— Start —
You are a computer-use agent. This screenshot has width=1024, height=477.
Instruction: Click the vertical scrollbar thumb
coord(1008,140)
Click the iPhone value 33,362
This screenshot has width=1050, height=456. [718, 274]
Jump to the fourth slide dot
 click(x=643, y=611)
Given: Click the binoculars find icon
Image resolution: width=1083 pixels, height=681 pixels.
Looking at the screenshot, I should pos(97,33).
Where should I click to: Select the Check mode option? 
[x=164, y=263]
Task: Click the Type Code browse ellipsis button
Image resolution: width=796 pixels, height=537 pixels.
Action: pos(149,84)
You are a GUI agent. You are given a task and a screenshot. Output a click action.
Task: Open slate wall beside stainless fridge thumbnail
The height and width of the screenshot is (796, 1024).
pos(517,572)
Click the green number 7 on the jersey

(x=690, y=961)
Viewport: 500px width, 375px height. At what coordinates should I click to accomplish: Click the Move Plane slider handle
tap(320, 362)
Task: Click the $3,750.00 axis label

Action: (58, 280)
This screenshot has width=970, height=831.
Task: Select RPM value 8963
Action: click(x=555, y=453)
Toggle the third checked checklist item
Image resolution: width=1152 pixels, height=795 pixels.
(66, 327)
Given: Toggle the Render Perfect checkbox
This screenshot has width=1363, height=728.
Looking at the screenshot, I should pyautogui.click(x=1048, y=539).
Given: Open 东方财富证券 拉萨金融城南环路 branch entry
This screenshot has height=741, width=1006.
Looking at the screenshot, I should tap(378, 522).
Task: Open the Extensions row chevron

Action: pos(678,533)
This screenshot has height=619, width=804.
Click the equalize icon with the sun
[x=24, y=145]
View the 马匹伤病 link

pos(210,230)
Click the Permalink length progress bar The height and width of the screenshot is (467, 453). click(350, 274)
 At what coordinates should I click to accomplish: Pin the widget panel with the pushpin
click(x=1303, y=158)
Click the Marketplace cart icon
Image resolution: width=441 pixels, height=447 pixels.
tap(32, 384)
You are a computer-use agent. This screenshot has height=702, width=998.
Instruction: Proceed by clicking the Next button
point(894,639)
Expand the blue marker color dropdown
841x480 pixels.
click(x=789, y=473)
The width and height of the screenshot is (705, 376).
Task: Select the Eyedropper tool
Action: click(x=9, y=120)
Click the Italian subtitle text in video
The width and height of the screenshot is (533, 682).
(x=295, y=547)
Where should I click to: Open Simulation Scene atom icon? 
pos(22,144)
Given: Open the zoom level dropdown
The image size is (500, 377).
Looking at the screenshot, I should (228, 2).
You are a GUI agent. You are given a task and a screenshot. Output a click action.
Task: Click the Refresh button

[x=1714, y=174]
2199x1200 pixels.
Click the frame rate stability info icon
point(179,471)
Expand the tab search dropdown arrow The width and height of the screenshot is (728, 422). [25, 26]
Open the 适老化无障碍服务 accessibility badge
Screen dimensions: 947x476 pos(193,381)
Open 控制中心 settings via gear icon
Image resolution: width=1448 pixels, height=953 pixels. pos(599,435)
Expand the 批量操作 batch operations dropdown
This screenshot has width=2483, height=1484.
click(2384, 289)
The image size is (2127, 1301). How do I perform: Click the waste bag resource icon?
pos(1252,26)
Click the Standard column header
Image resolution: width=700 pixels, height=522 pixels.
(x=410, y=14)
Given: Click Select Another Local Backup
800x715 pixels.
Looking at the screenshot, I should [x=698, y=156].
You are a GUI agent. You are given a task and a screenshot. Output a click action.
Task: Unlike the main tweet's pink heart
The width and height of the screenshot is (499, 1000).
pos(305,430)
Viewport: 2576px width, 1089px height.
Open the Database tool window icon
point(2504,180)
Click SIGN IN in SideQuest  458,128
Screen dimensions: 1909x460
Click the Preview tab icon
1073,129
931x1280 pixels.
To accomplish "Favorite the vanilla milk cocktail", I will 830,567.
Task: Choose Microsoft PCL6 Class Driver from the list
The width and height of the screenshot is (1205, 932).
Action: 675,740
— End —
WHAT IS BEING ASKED: Copy out all of the records above word for word, without changing anything.

SOLUTION TO THIS TASK:
You are a computer-use agent. This screenshot has width=1024, height=477.
Instruction: Click the vertical scrollbar thumb
coord(1008,140)
Click the iPhone value 33,362
This screenshot has width=1050, height=456. [718, 274]
Jump to the fourth slide dot
 click(x=643, y=611)
Given: Click the binoculars find icon
Image resolution: width=1083 pixels, height=681 pixels.
Looking at the screenshot, I should pos(97,33).
Where should I click to: Select the Check mode option? 
[x=164, y=263]
Task: Click the Type Code browse ellipsis button
Image resolution: width=796 pixels, height=537 pixels.
Action: pos(149,84)
You are a GUI agent. You are given a task and a screenshot. Output a click action.
Task: Open slate wall beside stainless fridge thumbnail
The height and width of the screenshot is (796, 1024).
pos(517,572)
Click the green number 7 on the jersey

(x=690, y=961)
Viewport: 500px width, 375px height. At what coordinates should I click to accomplish: Click the Move Plane slider handle
tap(320, 362)
Task: Click the $3,750.00 axis label

Action: (58, 280)
This screenshot has width=970, height=831.
Task: Select RPM value 8963
Action: click(x=555, y=453)
Toggle the third checked checklist item
Image resolution: width=1152 pixels, height=795 pixels.
(66, 327)
Given: Toggle the Render Perfect checkbox
This screenshot has width=1363, height=728.
Looking at the screenshot, I should pyautogui.click(x=1048, y=539).
Given: Open 东方财富证券 拉萨金融城南环路 branch entry
This screenshot has height=741, width=1006.
Looking at the screenshot, I should tap(378, 522).
Task: Open the Extensions row chevron

Action: pos(678,533)
This screenshot has height=619, width=804.
Click the equalize icon with the sun
[x=24, y=145]
View the 马匹伤病 link

pos(210,230)
Click the Permalink length progress bar The height and width of the screenshot is (467, 453). click(350, 274)
 At what coordinates should I click to accomplish: Pin the widget panel with the pushpin
click(x=1303, y=158)
Click the Marketplace cart icon
Image resolution: width=441 pixels, height=447 pixels.
tap(32, 384)
You are a computer-use agent. This screenshot has height=702, width=998.
Instruction: Proceed by clicking the Next button
point(894,639)
Expand the blue marker color dropdown
841x480 pixels.
click(x=789, y=473)
The width and height of the screenshot is (705, 376).
Task: Select the Eyedropper tool
Action: click(x=9, y=120)
Click the Italian subtitle text in video
The width and height of the screenshot is (533, 682).
(x=295, y=547)
Where should I click to: Open Simulation Scene atom icon? 
pos(22,144)
Given: Open the zoom level dropdown
The image size is (500, 377).
Looking at the screenshot, I should (228, 2).
You are a GUI agent. You are given a task and a screenshot. Output a click action.
Task: Click the Refresh button

[x=1714, y=174]
2199x1200 pixels.
Click the frame rate stability info icon
point(179,471)
Expand the tab search dropdown arrow The width and height of the screenshot is (728, 422). [25, 26]
Open the 适老化无障碍服务 accessibility badge
Screen dimensions: 947x476 pos(193,381)
Open 控制中心 settings via gear icon
Image resolution: width=1448 pixels, height=953 pixels. pos(599,435)
Expand the 批量操作 batch operations dropdown
This screenshot has width=2483, height=1484.
click(2384, 289)
The image size is (2127, 1301). How do I perform: Click the waste bag resource icon?
pos(1252,26)
Click the Standard column header
Image resolution: width=700 pixels, height=522 pixels.
(x=410, y=14)
Given: Click Select Another Local Backup
800x715 pixels.
Looking at the screenshot, I should [x=698, y=156].
You are a GUI agent. You are given a task and a screenshot. Output a click action.
Task: Unlike the main tweet's pink heart
The width and height of the screenshot is (499, 1000).
pos(305,430)
Viewport: 2576px width, 1089px height.
Open the Database tool window icon
point(2504,180)
Click SIGN IN in SideQuest  458,128
Screen dimensions: 1909x460
Click the Preview tab icon
1073,129
931x1280 pixels.
To accomplish "Favorite the vanilla milk cocktail", I will 830,567.
Task: Choose Microsoft PCL6 Class Driver from the list
The width and height of the screenshot is (1205, 932).
Action: 675,740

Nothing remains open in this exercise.